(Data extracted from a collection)
* * * * * * * * *

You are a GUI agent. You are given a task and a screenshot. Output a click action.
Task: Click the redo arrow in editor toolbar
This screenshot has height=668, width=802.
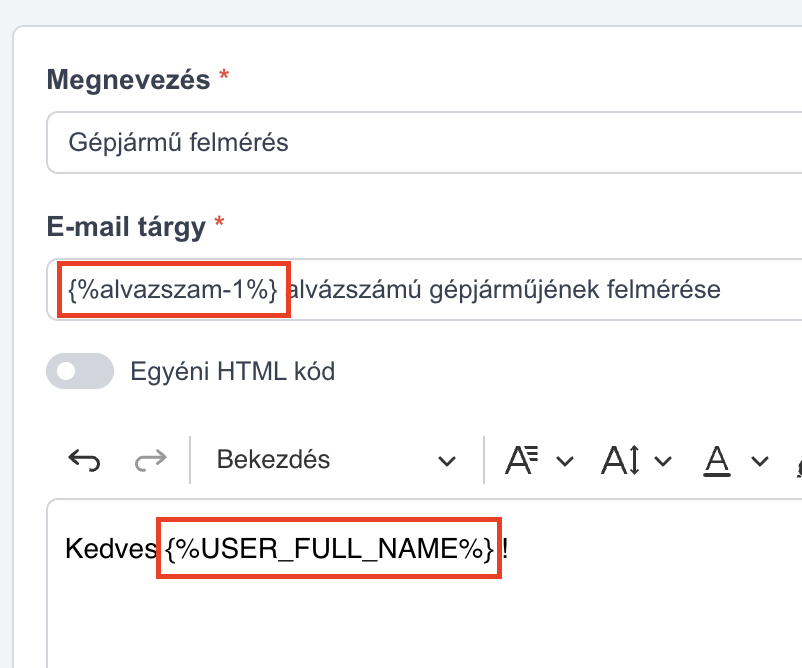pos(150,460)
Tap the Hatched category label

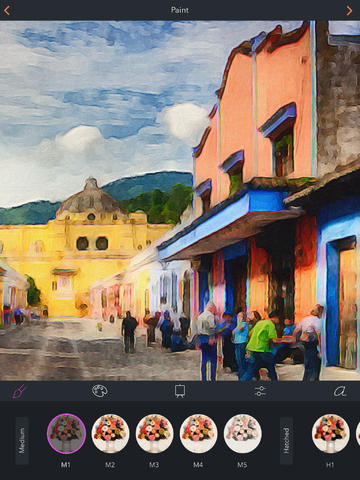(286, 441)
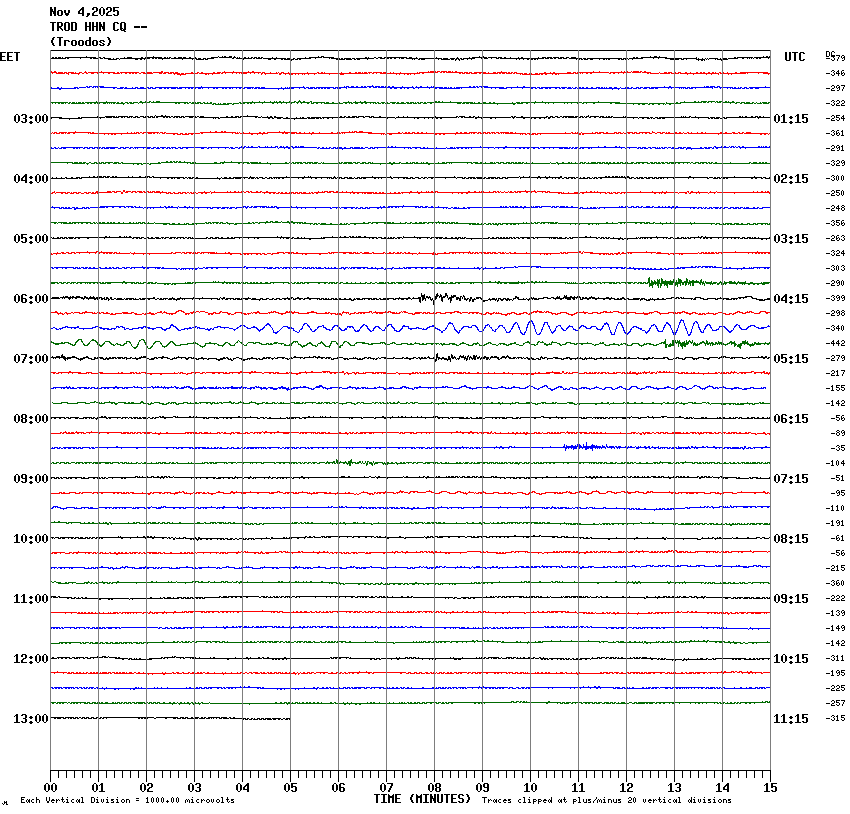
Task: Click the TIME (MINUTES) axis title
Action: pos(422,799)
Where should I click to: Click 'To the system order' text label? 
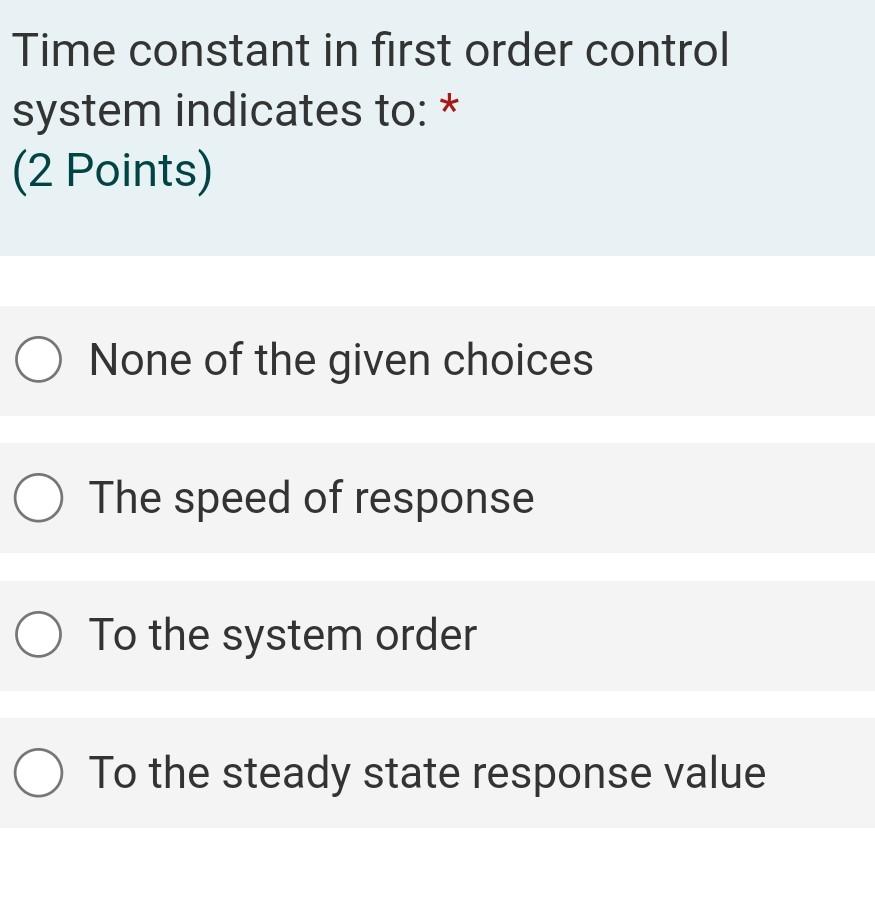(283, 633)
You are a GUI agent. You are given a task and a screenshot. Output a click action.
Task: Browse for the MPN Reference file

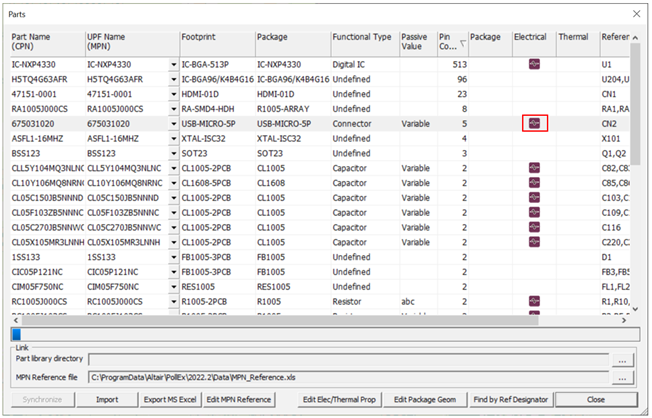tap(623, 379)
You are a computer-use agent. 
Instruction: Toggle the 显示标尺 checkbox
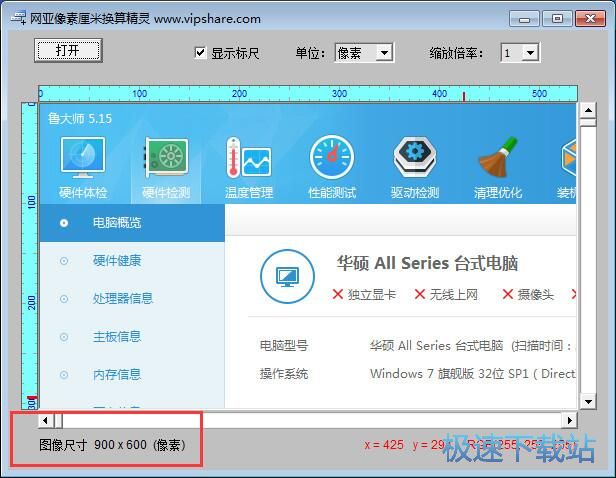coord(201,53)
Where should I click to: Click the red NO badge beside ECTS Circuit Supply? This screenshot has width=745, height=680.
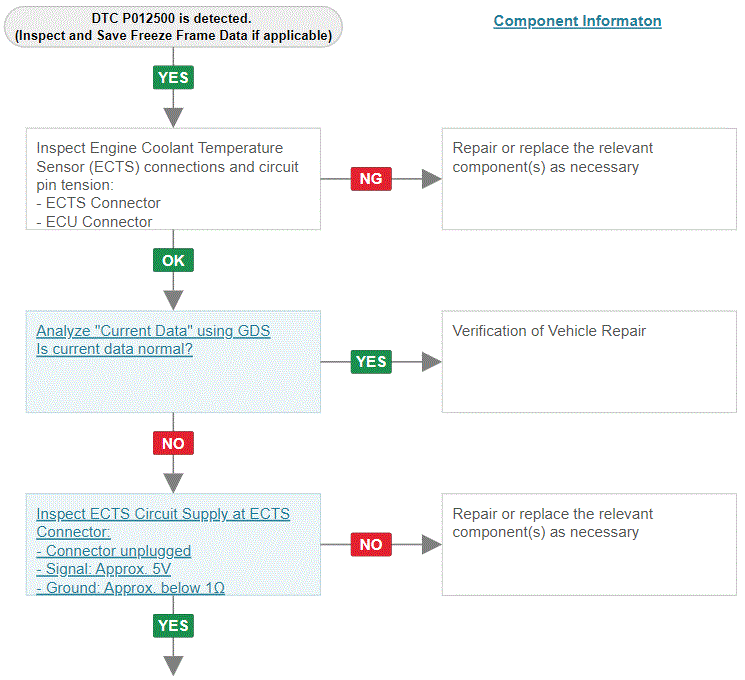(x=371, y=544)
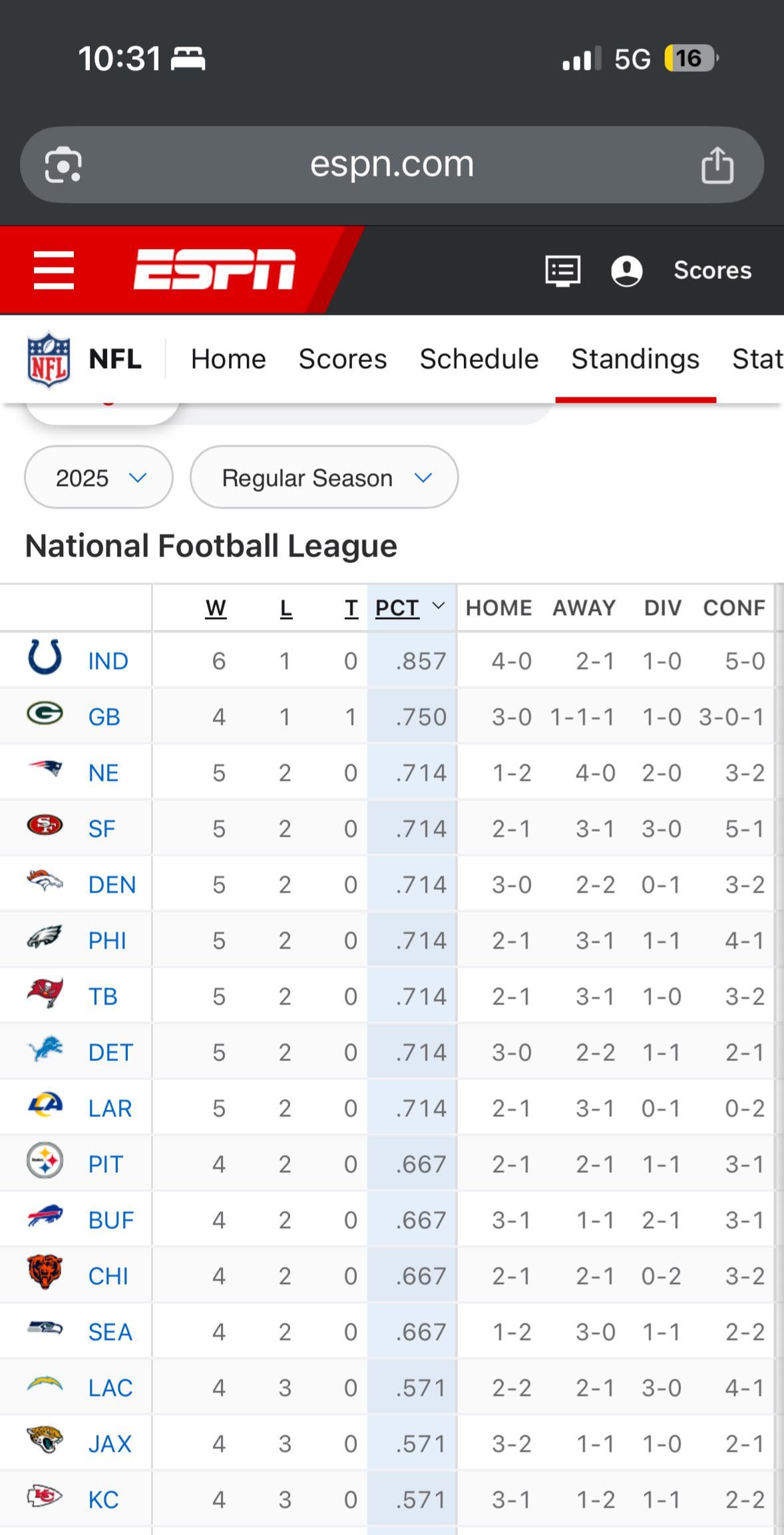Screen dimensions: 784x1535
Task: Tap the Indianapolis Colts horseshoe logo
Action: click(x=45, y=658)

* * * * * * * * *

_Problem requirements_.
The data needs to be reproduced exactly, please, apart from its pictures.

_Written solution_.
You are a GUI agent. You are given a task and a screenshot. Output a click action.
Task: Click the redo arrow in editor toolbar
This screenshot has height=668, width=802.
pos(150,460)
Tap the Hatched category label

(286, 441)
Task: Click the TIME (MINUTES) axis title
Action: pos(422,799)
Where should I click to: Click 'To the system order' text label? 
(283, 633)
You are a GUI agent. You are given a task and a screenshot. Output a click action.
Task: Browse for the MPN Reference file

tap(623, 379)
You are a computer-use agent. 
Instruction: Toggle the 显示标尺 checkbox
coord(201,53)
Where should I click to: Click the red NO badge beside ECTS Circuit Supply? This screenshot has width=745, height=680.
(x=371, y=544)
Screen dimensions: 784x1535
Task: Tap the Indianapolis Colts horseshoe logo
Action: click(x=45, y=658)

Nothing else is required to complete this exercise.